Taking part in the scheme, filmmaker Martin Phillips said it would "revolutionise" working from his home in Llanarth.
However, some experts have said more should have been done to deliver fibre broadband to as many homes as possible.
White space uses the spare spectrum in the UHF band, no longer needed for television broadcasts following the digital switchover. Llanarth will be the second community to take part in the scheme, as it is already up and running on the Isle of Arran in Scotland.
Partnering together to start the project up is the domain name registry firm Nominet and telecoms firm Broadway Partners.
Not the first of its kind
There have been several trials of white space technology (TVWS) in the UK.
Earlier this year some trials were conducted by BT on the Isle of Bute and in Sutton, Suffolk, but has since moved its attention to other technologies.
Broadband, like a television signal, that is delivered in this way can travel up to 10km (six miles) over hills, through buildings and trees direct to people's homes.
For some time it has been recognised, that signals can help plug the gap in coverage especially in rural areas.
But in more recent times it has only just been acted on, and according to the companies involved; now it is commercially viable and can deliver faster speeds.
Phillips, who really struggled to use the internet for a lot of things, especially to send footage to clients, said: "It's the consistency that makes the difference for us. It's knowing that once you press a button it will work, it will send, and the fact it's raining or cloudy or windy outside isn't going to change that."
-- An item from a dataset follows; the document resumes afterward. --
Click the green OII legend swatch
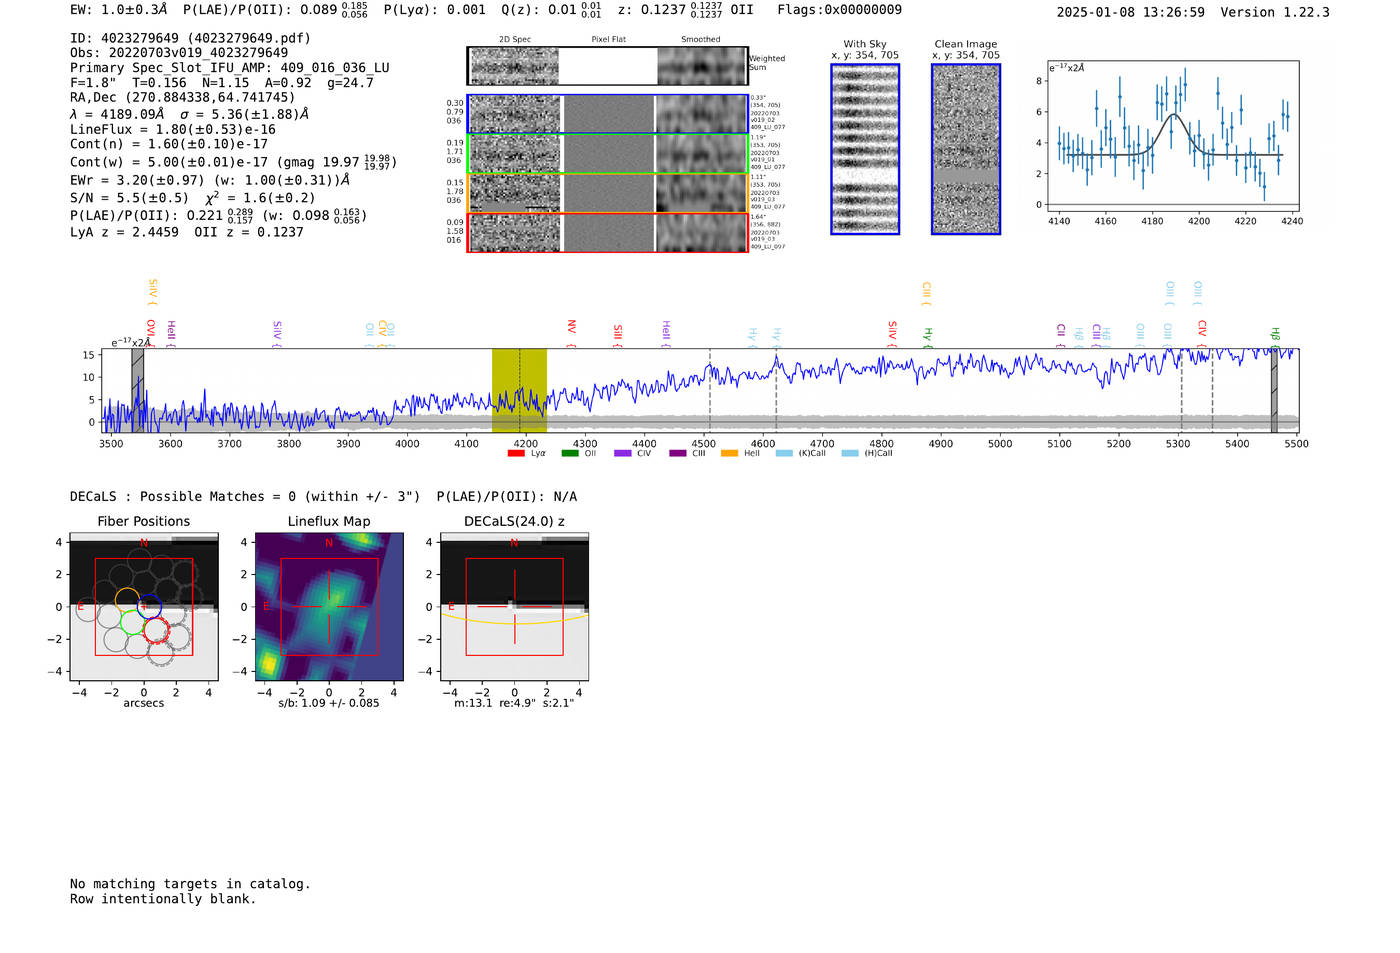This screenshot has height=953, width=1400. [569, 453]
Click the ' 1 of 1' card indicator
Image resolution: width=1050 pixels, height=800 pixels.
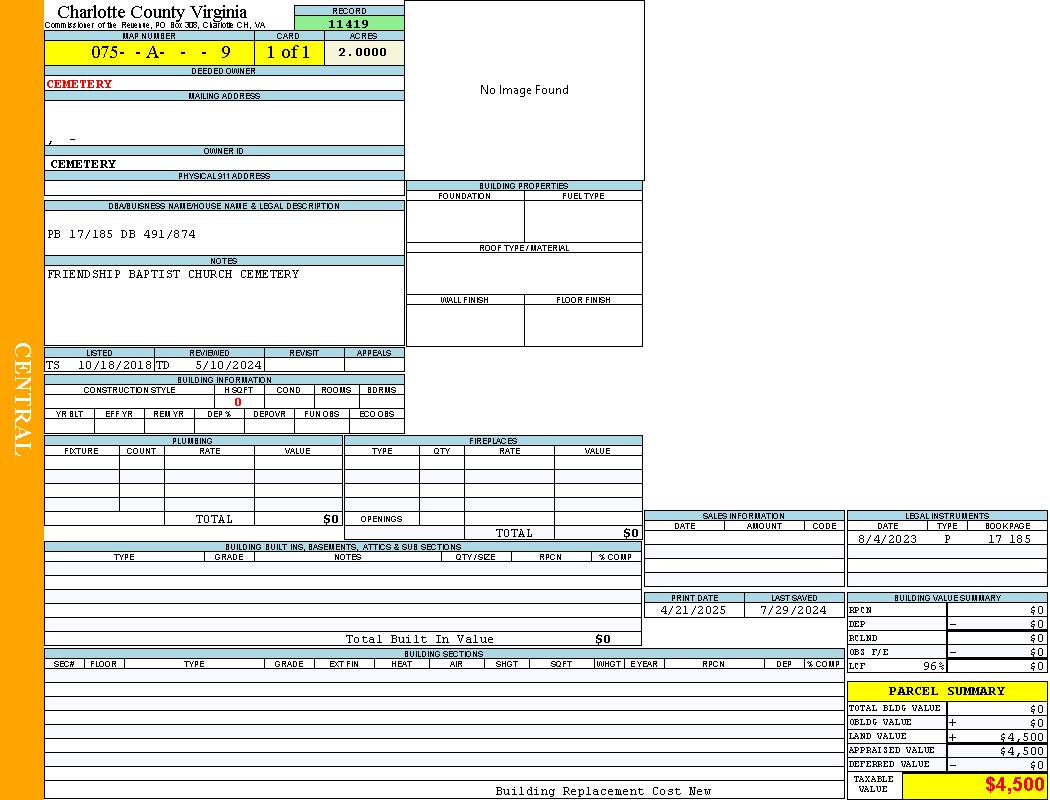(288, 53)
Former Chief Technical Officer of BT, Peter Cochrane, explained that rural areas had been neglected. "All of these stop-gap measures are like a finger in a dyke. They under-provide the band width, they hardly meet today's needs let alone tomorrow's.”
Cochrane added: "We're wasting billions betting on things that can't possibly meet our needs in the future."
Openreach, who run the UK’s broadband infrastructure has agreed a split from BT following concerns from the Ofcom regulator.
A spokesman for the company shared that over 80,000 internet exchange boxes had been installed across the country to connect fibre broadband to properties.
The Openreach worked added: "The rural roll-out is accelerating at pace and we will find the gaps are being closed."